WHAT IS THE FIRST STEP?
As I continue to stare at my windows terminal, I reflect on the times I spent learning how to “cd” into folders, check the “directory”, and “delete” files, I started to have a mild mental breakdown. Then, I remember to just write down my tasks, and break them up into smaller, managable “components.”
I begin with my easiest step. Step 1: Create my project folder using “mkdir” in the windows terminal. Luckily I’ve spent a lot of time going through Youtube, and Avi’s videos to obtain more clarity on testing/developing techniques.
The next step is to set up my bundle files. Lets run - bundle gem “name” - so I can have a standard boilerplate. This gives me an opportunity to browse the files created to get an insight of what to expect when I clone repositories on Github. I thank the developers that made coding efficient for future developers.

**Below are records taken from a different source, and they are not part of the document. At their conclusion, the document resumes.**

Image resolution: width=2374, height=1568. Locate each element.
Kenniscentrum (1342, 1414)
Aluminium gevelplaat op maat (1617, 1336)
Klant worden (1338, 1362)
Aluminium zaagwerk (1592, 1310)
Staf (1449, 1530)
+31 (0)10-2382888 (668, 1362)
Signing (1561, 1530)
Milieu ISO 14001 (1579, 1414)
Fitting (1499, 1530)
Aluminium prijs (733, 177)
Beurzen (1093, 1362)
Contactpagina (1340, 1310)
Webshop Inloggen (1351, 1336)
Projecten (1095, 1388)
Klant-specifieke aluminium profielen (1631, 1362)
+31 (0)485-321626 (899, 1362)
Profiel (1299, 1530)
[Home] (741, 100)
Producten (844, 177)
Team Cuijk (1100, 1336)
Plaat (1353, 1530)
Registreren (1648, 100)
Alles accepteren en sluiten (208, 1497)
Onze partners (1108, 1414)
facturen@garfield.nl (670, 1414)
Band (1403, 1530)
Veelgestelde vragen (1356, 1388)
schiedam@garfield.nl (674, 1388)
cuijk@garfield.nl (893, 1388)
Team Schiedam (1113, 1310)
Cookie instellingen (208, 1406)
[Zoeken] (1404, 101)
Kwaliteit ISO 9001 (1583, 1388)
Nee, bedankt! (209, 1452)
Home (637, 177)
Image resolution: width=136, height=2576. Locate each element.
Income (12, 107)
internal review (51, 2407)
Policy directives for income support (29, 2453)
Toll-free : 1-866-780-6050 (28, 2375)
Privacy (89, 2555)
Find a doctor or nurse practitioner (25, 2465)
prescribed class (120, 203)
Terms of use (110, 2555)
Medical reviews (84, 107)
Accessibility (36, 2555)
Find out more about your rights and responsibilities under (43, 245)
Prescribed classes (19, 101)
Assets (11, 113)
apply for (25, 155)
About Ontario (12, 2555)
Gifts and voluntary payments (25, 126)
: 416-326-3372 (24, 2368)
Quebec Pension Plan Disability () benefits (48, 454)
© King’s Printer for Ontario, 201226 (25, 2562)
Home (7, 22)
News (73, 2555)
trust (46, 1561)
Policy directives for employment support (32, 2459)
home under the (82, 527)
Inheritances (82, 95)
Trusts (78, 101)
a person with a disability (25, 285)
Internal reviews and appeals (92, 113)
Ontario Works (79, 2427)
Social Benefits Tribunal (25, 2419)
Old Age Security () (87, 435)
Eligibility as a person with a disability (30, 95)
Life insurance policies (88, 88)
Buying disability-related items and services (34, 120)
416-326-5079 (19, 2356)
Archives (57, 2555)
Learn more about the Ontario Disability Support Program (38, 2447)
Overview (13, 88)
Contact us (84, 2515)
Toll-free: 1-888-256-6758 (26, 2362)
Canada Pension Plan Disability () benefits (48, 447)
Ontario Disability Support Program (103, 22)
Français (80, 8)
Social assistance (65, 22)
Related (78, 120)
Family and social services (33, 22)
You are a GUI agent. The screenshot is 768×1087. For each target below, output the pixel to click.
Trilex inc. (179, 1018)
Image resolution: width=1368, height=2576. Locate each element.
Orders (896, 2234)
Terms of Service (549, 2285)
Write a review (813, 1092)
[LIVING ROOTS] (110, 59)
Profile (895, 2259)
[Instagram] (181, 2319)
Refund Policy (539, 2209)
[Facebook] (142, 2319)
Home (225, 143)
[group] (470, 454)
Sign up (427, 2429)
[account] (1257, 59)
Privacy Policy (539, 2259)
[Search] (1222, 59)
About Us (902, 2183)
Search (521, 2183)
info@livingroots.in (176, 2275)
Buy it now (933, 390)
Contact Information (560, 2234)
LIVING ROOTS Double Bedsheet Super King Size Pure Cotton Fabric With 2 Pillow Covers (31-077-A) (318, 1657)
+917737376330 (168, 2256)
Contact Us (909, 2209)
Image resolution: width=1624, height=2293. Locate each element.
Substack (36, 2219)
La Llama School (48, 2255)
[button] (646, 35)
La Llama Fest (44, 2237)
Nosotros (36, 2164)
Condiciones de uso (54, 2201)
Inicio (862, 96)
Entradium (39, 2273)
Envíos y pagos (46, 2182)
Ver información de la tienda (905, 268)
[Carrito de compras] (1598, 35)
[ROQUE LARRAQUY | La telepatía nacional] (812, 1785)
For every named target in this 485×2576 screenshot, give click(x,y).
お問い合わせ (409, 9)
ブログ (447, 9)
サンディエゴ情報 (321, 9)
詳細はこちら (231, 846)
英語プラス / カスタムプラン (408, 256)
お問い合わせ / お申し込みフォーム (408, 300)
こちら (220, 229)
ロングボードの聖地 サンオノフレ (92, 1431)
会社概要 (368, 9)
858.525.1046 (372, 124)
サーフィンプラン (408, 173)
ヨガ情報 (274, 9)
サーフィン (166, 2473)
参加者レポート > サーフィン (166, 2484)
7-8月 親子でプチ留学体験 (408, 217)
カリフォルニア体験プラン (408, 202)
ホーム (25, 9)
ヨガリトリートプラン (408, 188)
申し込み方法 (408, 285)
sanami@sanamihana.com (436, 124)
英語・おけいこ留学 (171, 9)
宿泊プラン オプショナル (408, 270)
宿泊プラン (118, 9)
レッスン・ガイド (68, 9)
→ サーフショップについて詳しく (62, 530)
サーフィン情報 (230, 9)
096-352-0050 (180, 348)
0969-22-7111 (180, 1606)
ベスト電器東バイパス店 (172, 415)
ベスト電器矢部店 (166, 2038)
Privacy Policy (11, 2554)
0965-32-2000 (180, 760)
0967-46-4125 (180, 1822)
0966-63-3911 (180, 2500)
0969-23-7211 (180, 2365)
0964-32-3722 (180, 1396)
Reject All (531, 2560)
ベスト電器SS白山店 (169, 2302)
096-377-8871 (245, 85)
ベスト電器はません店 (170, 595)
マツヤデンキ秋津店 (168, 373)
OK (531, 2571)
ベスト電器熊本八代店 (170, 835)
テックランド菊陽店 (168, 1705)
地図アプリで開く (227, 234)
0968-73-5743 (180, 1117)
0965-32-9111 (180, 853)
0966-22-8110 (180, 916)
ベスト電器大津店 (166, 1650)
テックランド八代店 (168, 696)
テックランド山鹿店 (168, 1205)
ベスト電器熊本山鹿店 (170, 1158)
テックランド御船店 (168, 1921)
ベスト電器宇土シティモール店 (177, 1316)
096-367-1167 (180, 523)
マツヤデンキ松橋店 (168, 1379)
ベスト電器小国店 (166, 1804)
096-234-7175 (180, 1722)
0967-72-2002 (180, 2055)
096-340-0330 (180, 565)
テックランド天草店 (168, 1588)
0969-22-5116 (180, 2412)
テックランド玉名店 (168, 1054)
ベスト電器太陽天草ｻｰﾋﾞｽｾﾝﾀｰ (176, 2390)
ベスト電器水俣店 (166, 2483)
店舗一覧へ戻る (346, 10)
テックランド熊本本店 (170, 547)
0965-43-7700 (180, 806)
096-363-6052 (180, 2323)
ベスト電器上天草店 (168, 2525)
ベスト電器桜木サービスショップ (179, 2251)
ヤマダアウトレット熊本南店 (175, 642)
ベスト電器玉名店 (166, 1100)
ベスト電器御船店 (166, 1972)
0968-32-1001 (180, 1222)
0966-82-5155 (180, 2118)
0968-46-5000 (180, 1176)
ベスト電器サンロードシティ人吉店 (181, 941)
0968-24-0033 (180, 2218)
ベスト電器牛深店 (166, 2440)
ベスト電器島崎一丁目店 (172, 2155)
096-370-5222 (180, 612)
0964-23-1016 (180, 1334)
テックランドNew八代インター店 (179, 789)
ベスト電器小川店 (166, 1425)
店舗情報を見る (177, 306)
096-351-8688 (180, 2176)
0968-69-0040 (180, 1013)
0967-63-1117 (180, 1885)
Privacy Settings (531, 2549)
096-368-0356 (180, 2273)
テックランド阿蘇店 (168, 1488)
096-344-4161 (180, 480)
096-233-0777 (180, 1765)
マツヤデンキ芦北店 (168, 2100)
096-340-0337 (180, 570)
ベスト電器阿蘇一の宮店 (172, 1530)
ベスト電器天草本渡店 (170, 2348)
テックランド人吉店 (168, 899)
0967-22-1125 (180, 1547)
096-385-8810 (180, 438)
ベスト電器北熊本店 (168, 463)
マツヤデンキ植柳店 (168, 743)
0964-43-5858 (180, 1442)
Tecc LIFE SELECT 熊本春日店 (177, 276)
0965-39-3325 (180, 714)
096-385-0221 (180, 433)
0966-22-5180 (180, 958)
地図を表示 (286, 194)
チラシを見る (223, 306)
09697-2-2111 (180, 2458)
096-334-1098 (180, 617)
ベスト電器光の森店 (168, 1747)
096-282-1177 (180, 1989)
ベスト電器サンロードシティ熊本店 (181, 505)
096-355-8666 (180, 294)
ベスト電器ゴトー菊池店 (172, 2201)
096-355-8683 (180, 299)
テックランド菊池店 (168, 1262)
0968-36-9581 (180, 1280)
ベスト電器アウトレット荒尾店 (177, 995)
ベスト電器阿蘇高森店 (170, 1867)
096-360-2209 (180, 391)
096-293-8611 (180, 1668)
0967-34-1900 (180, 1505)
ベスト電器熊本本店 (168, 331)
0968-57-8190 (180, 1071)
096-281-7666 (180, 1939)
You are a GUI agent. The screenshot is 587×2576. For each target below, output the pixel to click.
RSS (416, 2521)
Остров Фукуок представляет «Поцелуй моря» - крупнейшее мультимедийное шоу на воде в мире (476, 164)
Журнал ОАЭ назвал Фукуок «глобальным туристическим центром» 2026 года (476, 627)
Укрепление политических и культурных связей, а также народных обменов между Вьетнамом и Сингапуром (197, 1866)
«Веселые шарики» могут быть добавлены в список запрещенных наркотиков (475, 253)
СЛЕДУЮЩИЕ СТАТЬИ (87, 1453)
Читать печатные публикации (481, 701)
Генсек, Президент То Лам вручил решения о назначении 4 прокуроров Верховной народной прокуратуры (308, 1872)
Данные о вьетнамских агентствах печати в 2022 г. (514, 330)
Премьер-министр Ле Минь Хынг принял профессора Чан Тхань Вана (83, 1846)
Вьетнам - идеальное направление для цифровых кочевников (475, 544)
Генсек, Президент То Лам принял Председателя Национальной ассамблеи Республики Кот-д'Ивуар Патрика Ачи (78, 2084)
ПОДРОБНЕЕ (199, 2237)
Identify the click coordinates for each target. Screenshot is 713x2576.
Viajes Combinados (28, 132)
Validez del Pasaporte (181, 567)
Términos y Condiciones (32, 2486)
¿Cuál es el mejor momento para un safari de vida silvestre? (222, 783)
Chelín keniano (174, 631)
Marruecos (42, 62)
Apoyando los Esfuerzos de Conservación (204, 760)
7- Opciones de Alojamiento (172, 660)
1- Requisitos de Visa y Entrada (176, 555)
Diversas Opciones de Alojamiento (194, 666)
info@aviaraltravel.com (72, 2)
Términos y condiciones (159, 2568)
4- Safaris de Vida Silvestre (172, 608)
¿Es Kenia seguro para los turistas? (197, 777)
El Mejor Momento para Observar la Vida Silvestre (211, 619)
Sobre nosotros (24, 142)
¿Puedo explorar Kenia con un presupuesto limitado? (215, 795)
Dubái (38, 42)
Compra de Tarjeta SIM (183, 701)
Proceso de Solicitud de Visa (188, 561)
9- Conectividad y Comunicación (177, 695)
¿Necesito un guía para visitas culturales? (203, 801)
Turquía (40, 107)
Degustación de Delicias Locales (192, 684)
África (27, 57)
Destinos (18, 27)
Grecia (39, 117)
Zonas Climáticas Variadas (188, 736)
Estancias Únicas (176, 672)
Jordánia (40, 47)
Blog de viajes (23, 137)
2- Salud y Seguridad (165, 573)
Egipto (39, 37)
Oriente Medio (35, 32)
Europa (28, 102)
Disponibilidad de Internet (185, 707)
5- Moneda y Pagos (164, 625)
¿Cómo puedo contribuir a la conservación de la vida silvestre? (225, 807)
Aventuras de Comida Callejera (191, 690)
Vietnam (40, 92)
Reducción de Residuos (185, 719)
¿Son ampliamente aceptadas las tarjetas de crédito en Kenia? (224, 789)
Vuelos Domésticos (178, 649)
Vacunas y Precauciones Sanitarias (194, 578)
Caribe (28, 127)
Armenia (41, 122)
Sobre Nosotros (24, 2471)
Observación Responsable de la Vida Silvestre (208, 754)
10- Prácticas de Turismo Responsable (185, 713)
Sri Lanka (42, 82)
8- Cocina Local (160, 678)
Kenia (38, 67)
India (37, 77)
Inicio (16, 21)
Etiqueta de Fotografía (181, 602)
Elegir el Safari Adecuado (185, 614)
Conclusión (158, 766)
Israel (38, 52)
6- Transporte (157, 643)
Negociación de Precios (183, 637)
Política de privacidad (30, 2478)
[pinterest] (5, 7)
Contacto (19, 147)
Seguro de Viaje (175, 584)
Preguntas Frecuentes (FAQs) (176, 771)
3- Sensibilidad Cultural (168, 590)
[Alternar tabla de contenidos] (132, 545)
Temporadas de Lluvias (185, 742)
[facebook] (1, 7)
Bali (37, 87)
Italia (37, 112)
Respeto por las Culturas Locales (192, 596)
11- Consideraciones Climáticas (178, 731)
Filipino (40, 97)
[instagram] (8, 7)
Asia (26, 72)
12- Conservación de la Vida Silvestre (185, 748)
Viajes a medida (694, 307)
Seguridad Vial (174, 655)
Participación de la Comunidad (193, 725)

My task was to first write down the actual goals for my program; to let the user interact with the command line to figure out their body type, get standard information about their type, then obtain training techniques to help them train accordingly. I also want to scrape links from the website based on their goals. I needed to locate a site I wanted to scrape the information. I chose scraping for additional practice, since I wasn’t fully confident on my ability to efficiently scrape.
Let’s begin!!!
THE SETUP
Every class should have one job:
Run <= This file will run my Cli.rb file, which contains my Cli.new.call method – bin/run
Scraper.rb <= This file will hold all of the scraping that will be implemented on the site – lib/scraper.rb
Cli.rb, <= It is responsible for interacting with the user using puts/gets. –lib/Cli.rb
Body_Type.rb <= Will hold the various body types. –lib/Body_Type.rb
Environment file <= Holds all require/require_relative files needed to link the files and gems. –lib/environment.rb
Module.rb <= Used to consolidate and structure my code for a clean feel. –lib/module.rb
-
In my run file located in the bin directory, I first require my environment.rb file needed to run the application, then I call on the Cli object by typing “Cli.new.call” so it could run when the file is executed. My “call” instance method has the appropriate methods needed to run the application.
-
In my environment file, I load all of my linked files here, such as modules, scraper, Nokogiri, pry, and other gems.
-
My Cli.rb file has the Cli class that “includes” the module BodyType, which I used to consolidate and move most of my created methods over to the BodyType module. I just needed a clean feel to the application.
-
When the user inputs a body type, it creates a Body_Type.new object, which will take the input as name. It initializes with the name of the bodytype.
-
The Body_Type have a few instance methods which will be based on the name of the body type. Once instantiated with the appropriate name, It obtains that instance method, which will collaborate with the Scraper class, by instantiating a new Scraper. This class holds the methods for the document that will require scraping.
- Using Nokogiri and Open-URI, I can load the url and inspect the page elements to locate the items to scrape beginning with “@@doc = Nokogiri::HTML(open(“https://www.bodybuilding.com/fun/becker3.htm”))”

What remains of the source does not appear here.